Abstract

Background

Adenine base editors (ABEs) enable the conversion of A•T to G•C base pairs. Since the sequence of the target locus influences base editing efficiency, efforts have been made to develop computational models that can predict base editing outcomes based on the targeted sequence. However, these models were trained on base editing datasets generated in cell lines and their predictive power for base editing in primary cells in vivo remains uncertain.

Results

In this study, we conduct base editing screens using SpRY-ABEmax and SpRY-ABE8e to target 2,195 pathogenic mutations with a total of 12,000 guide RNAs in cell lines and in the murine liver. We observe strong correlations between in vitro datasets generated by ABE-mRNA electroporation into HEK293T cells and in vivo datasets generated by adeno-associated virus (AAV)- or lipid nanoparticle (LNP)-mediated nucleoside-modified mRNA delivery (Spearman R = 0.83–0.92).

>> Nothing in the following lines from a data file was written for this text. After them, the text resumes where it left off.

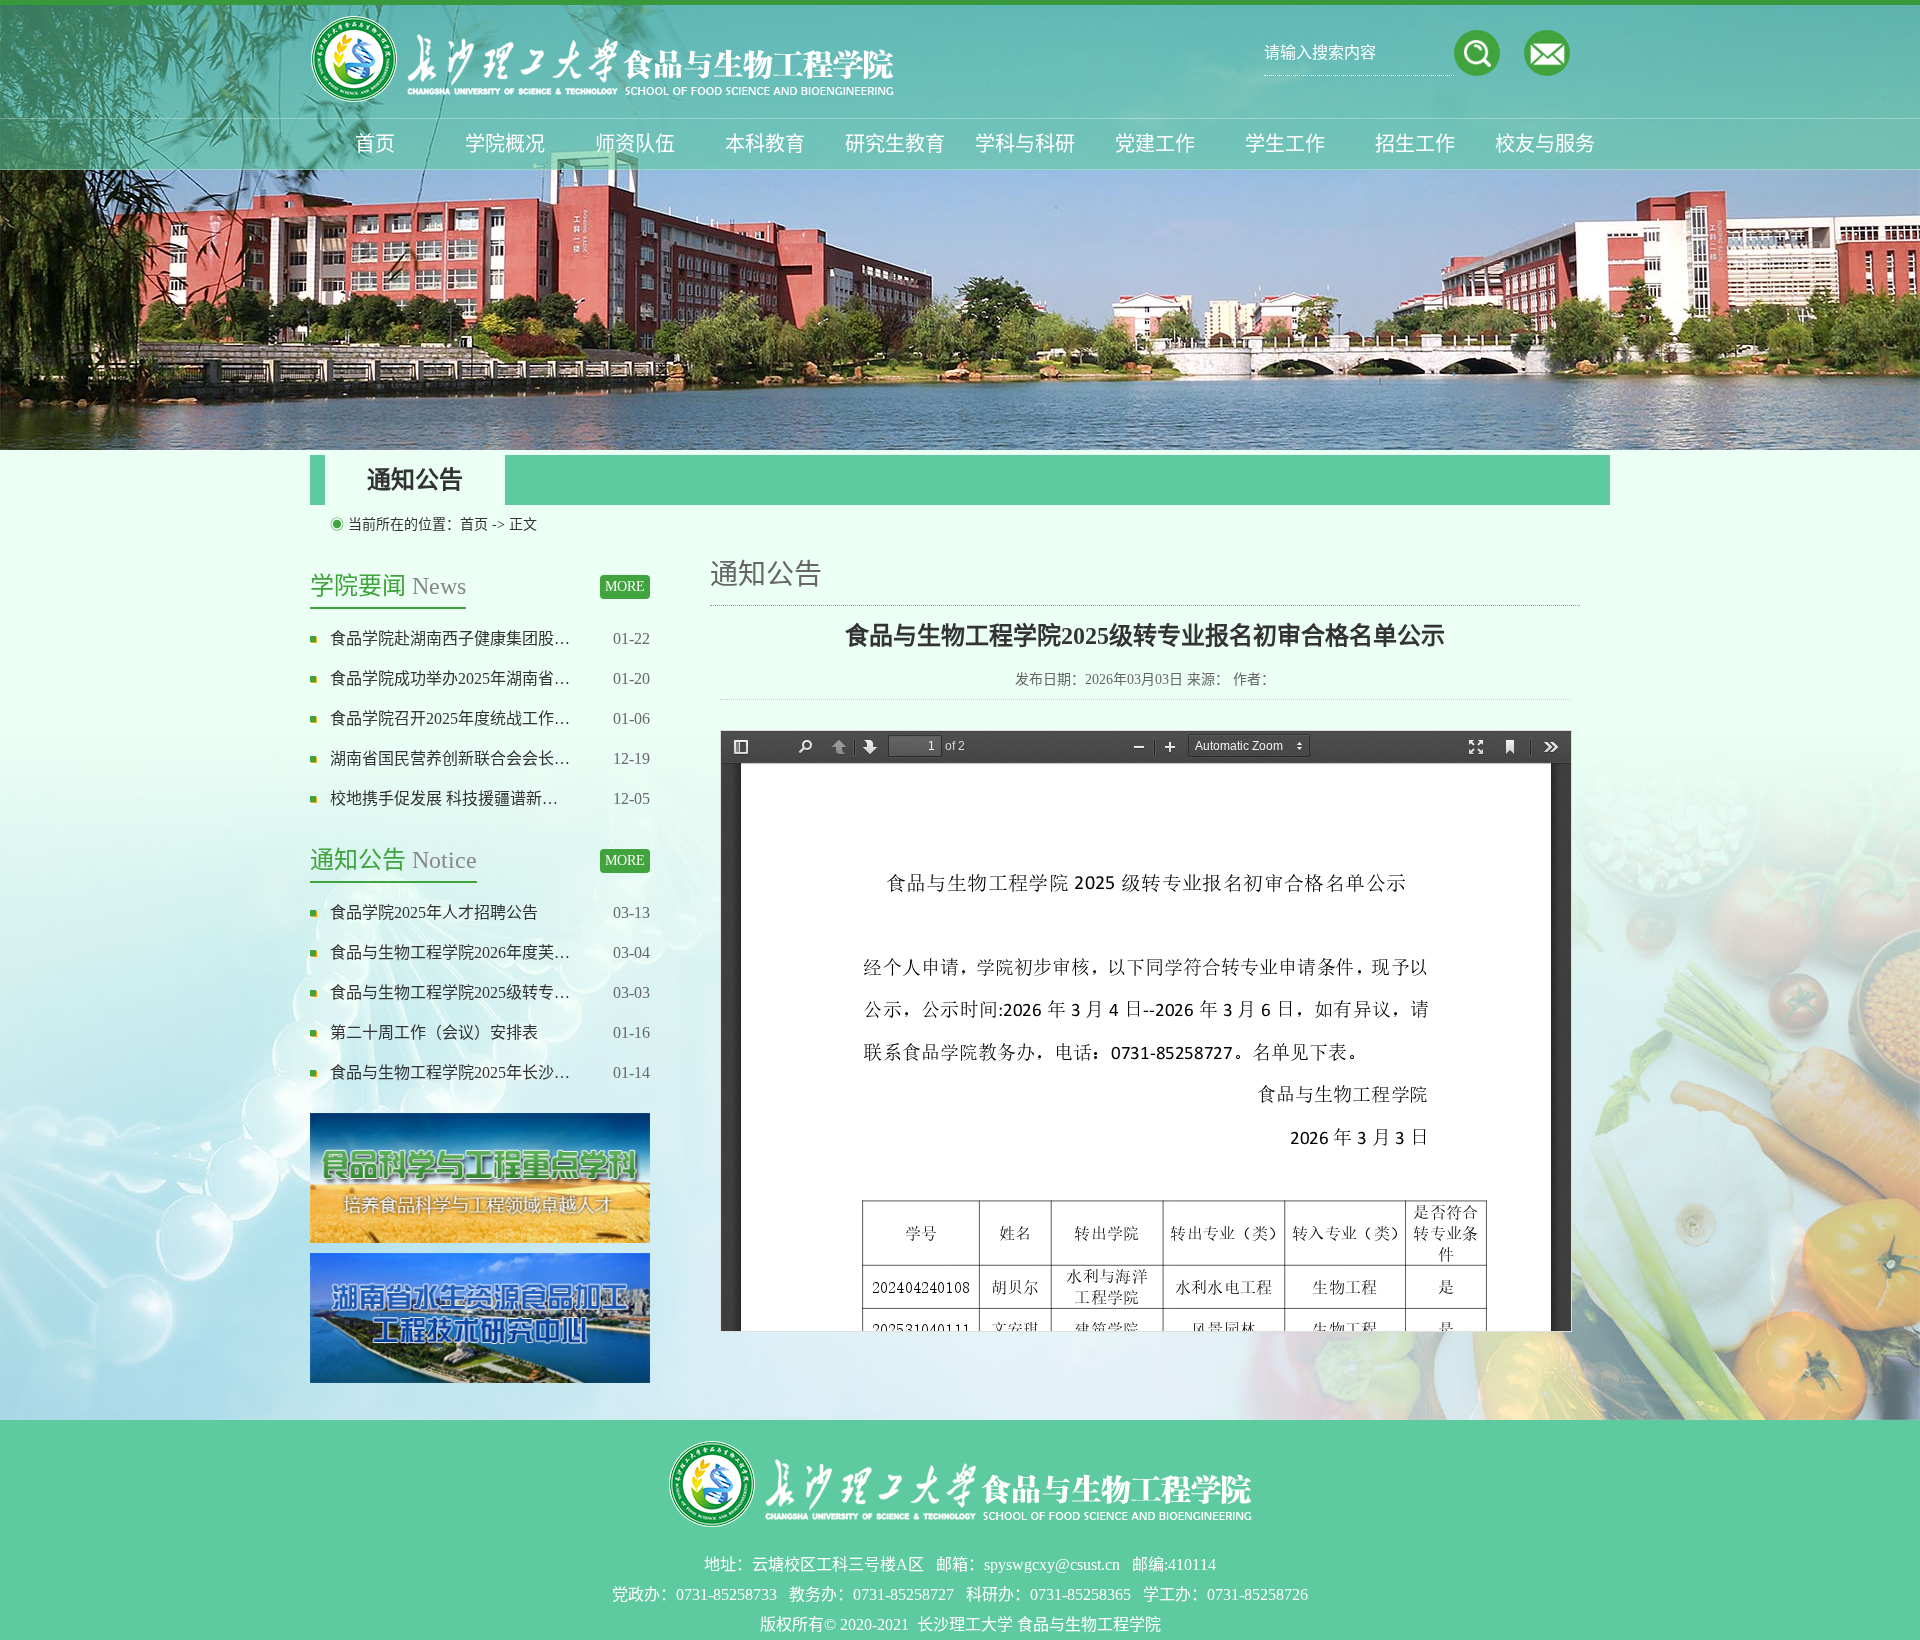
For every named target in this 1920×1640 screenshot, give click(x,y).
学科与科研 (1025, 144)
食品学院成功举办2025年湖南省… (450, 678)
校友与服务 (1545, 144)
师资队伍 (635, 144)
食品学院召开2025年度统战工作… (450, 718)
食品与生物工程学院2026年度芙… (450, 952)
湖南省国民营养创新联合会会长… (450, 758)
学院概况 (505, 144)
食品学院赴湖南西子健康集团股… (450, 638)
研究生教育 (895, 144)
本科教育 (765, 144)
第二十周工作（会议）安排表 (434, 1032)
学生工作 (1285, 144)
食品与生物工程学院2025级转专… (450, 992)
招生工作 (1415, 144)
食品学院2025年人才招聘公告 (434, 912)
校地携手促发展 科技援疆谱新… (444, 798)
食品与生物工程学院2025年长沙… (450, 1072)
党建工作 (1155, 144)
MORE (625, 586)
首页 (375, 144)
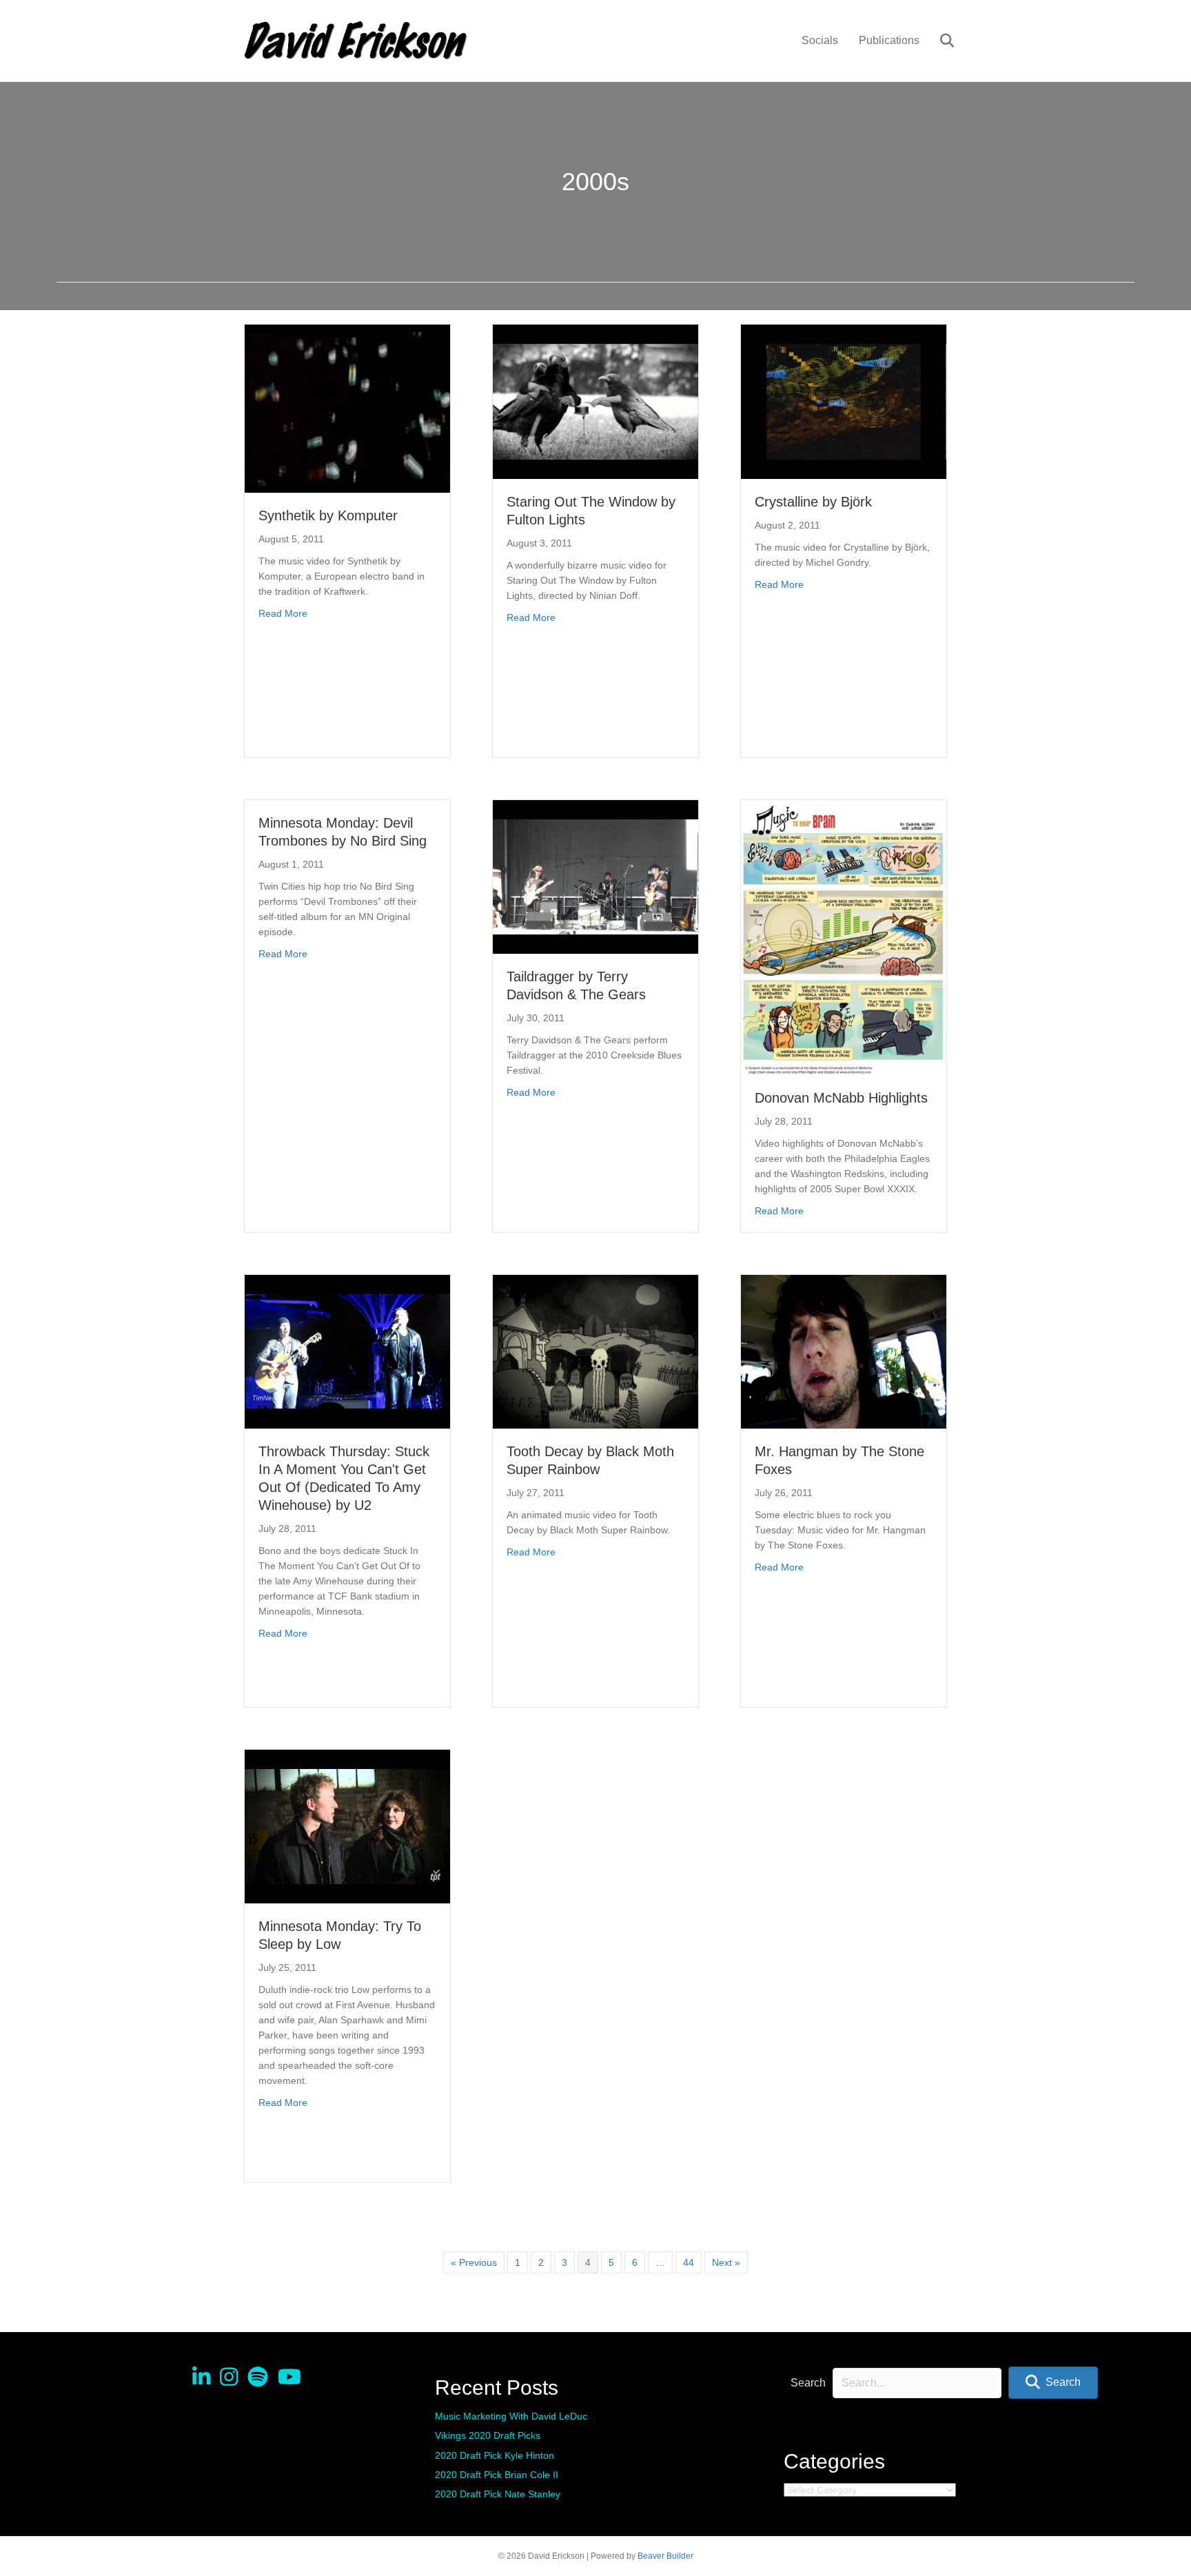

We subsequently develop BEDICT2.0, a deep learning model that predicts adenine base editing efficiencies with high accuracy in cell lines (R = 0.60–0.94) and in the liver (R = 0.62–0.81).

Conclusions

In conclusion, our work confirms that adenine base editing holds considerable potential for correcting a large fraction of pathogenic mutations. We also provide BEDICT2.0 – a robust computational model that helps identify sgRNA-ABE combinations capable of achieving high on-target editing with minimal bystander effects in both in vitro and in vivo settings.